Selon la Banque de dépannage linguistique, cet usage de l’adjectif «choqué», au sens d’être traumatisé, ébranlé ou en état de choc, serait relativement nouveau et n’émerge pas du Québec, mais d’ailleurs dans la francophonie. Il est déjà recensé par le Petit Robert et le Petit Larousse.

Vient-il de l’anglais? En fait, le verbe «choquer» est assurément issu de l’anglais ou du néerlandais. Mais je n’ai pas trouvé de source qui affirme avec certitude que le sens qui vous bouscule précisément soit un anglicisme.

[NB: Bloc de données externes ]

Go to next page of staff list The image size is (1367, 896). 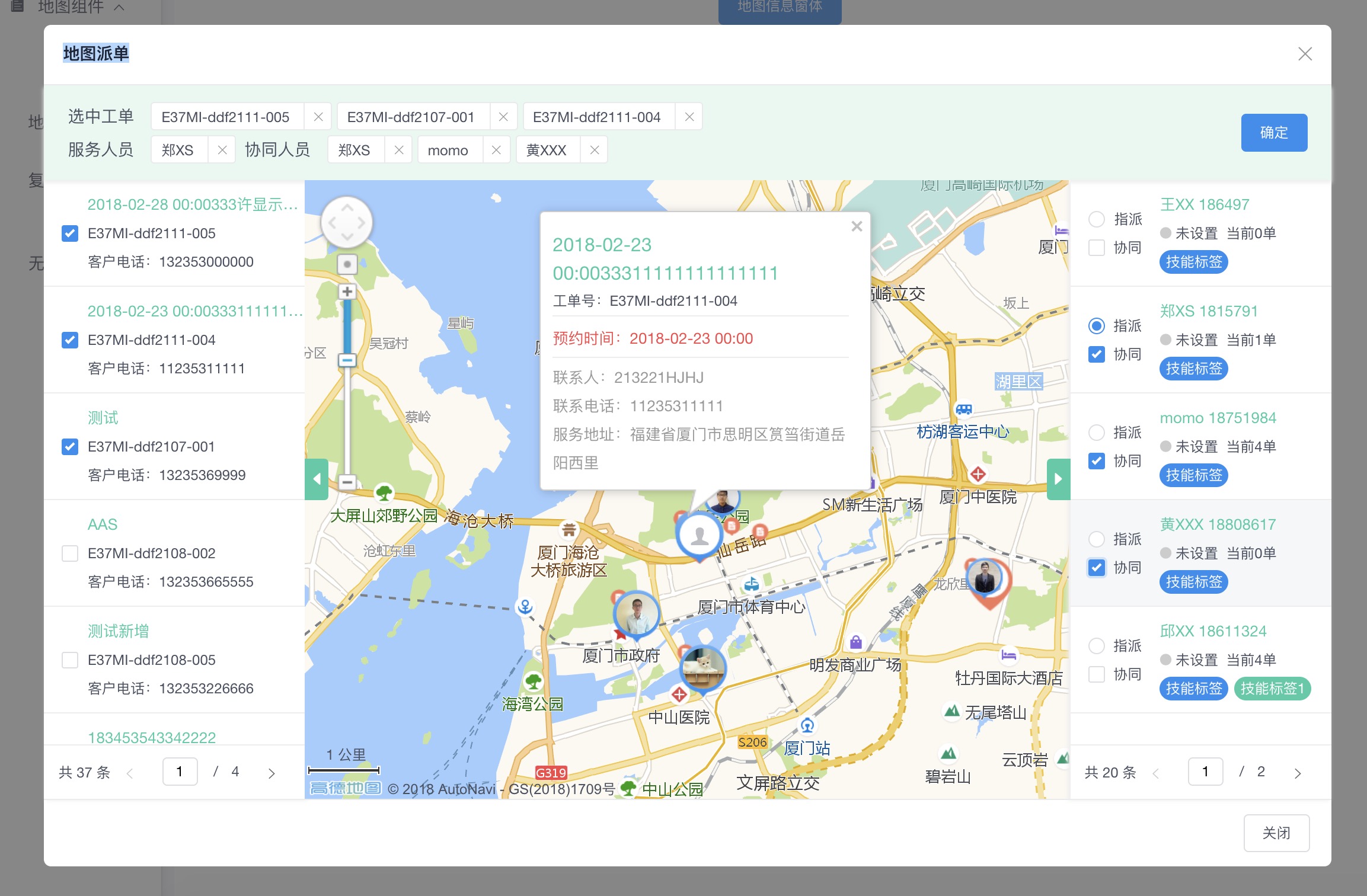coord(1298,773)
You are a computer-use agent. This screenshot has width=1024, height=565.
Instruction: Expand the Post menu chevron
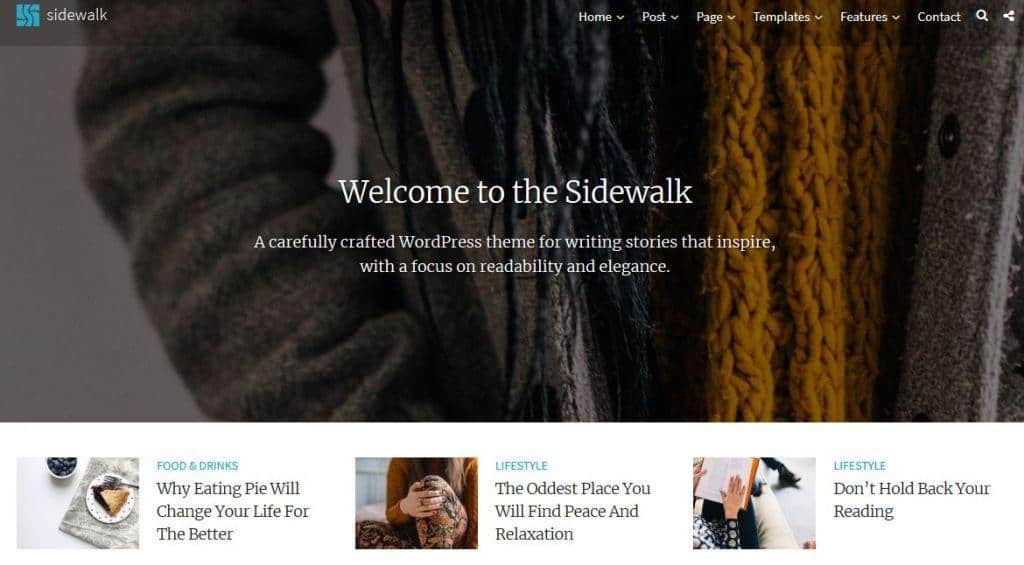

Il faut comprendre que cette définition n’est pas incompatible avec le français, puisque le mot «choc» est tout à fait français et qu’il peut être employé pour parler d’un traumatisme, d’un bouleversement, d’un ébranlement.

L’adjectif «choqué» est le plus souvent utilisé pour exprimer différentes sortes de contrariété : la vexation, l’indignation, le sentiment d’avoir été offensé, heurté, dérangé, outragé...

Mais au Québec, on s’en sert dans un sens unique, dans la langue familière : celui d’être en colère. On lui a même créé une forme pronominale, «se choquer» (se mettre en colère), et un antonyme, «se déchoquer».


Perles de la semaine

Quand on étudie l’Antiquité, on apprend le siècle de Périclès. Et quand on regarde les réponses d’examen, on constate le siècle où ça périclite.


«Hercule a dépassé à la course la biche aux pieds des reins [d’airain].»

«À Troie, Ulysse a fabriqué un faux cheval de bois, mais qui était vraiment en bois.»

«Ce sont les Romains qui ont eu les premiers l’idée de fonder Rome.»

«Les Romains mélangeaient de l’eau et du miel pour faire de l’hydrogène [hydromel].»

«César a été poignardé par des aspirateurs rassemblés contre lui [conspirateurs].»


Source : «Le sottisier du collège», Philippe Mignaval, Éditions Points, 2010.